Iron-fertilized algae blooms can deplete marine oxygen levels

Iron fertilization and algae blooms can increase particulate organic export and remineralization, reducing oxygen levels, which negatively impacts many marine organisms.

Restoring phytoplankton?: Is phytoplankton needing restoration?

Iron fertilization would revive depleted phytoplankton populations.

Iron fertilization would help to reverse what some believe to be a decline in phytoplankton. One study (Gregg and Conkright, 2002) reported a decline in ocean phytoplankton productivity between the period 1979–1986 and 1997–2000. If phytoplankton populations are down by natural standards, there should be not environmental argument against helping these populations rebuild. And, it could be argued that the decline of these phytoplankton are partly responsible for global warming, since it would reduce the capture of C02 in the process of photosynthesis.

Global warming kills algae, worsens warming; iron fertilization helps

Steve Connor. "Warmer Seas Will Wipe Out Plankton". 20 The Independent. January 2006

“The microscopic plants that underpin all life in the oceans are likely to be destroyed by global warming, a study has found…Scientists have discovered a way that the vital plankton of the oceans can be starved of nutrients as a result of the seas getting warmer. They believe the findings have catastrophic implications for the entire marine habitat, which ultimately relies on plankton at the base of the food chain.”

Phytoplankton populations have increased; no need for iron fertilization.
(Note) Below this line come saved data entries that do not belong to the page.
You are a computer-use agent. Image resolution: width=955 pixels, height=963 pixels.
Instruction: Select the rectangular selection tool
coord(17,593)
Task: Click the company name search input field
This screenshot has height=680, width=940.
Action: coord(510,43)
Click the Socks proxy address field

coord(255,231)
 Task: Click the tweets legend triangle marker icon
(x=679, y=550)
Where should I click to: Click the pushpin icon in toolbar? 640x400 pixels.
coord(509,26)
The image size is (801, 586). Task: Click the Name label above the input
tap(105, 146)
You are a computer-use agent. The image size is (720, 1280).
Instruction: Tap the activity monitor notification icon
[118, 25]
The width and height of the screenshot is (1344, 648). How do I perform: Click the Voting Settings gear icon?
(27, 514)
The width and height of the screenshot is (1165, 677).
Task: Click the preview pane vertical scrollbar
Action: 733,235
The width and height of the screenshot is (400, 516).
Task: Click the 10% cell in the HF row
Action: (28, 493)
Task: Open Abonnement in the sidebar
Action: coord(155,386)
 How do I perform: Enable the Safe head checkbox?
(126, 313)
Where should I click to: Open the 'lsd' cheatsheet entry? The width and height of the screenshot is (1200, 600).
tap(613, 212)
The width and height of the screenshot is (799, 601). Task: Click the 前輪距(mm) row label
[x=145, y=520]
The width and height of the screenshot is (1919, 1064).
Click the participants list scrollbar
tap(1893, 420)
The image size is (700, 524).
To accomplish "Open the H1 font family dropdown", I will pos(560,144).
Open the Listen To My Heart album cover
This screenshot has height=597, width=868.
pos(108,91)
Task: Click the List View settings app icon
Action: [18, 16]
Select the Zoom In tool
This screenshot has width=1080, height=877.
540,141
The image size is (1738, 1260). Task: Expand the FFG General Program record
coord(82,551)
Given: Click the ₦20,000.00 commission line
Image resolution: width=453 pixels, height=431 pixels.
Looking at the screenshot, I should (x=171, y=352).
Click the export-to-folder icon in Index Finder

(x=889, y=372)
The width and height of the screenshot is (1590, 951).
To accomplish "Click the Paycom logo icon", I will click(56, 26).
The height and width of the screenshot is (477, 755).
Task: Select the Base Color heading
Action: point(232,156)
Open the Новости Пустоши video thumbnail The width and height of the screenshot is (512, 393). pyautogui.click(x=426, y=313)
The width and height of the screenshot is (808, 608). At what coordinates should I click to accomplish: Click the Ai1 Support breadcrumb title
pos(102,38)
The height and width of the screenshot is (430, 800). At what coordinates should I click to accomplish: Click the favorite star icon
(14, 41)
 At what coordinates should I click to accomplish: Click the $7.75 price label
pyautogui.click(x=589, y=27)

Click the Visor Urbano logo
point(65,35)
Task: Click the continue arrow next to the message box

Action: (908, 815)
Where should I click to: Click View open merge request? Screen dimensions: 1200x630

One study (Antoine et al., 2005) found a 22% increase of phytoplankton populations between 1979–1986 and 1998–2002. Gregg et al. 2005 also reported a recent increase in phytoplankton. If phytoplankton are actually up compared to natural averages, it cannot be argued that iron fertilization can help re-stabilize the natural size of phytoplankton populations. In fact, iron fertilization would only accentuate the problem of currently over-sized phytoplankton populations.

Global warming grows phytoplankton; growing more is reckless

Jef Huisman and Ben Sommeijer. "Global Warming could Destabilize Plankton in Oceans"

“Global warming of the surface layers of the oceans reduces the upward transport of nutrients. Computer simulations predict that plankton growth will become unstable when the supply of nutrients is reduced. This may have a negative impact on the food chains of the oceans and on uptake of the greenhouse gas carbon dioxide into the oceans. Scientists of the Universiteit van Amsterdam and CWI (the Netherlands) and the University of Hawaii (USA) presented their results in Nature of 19 January 2006.”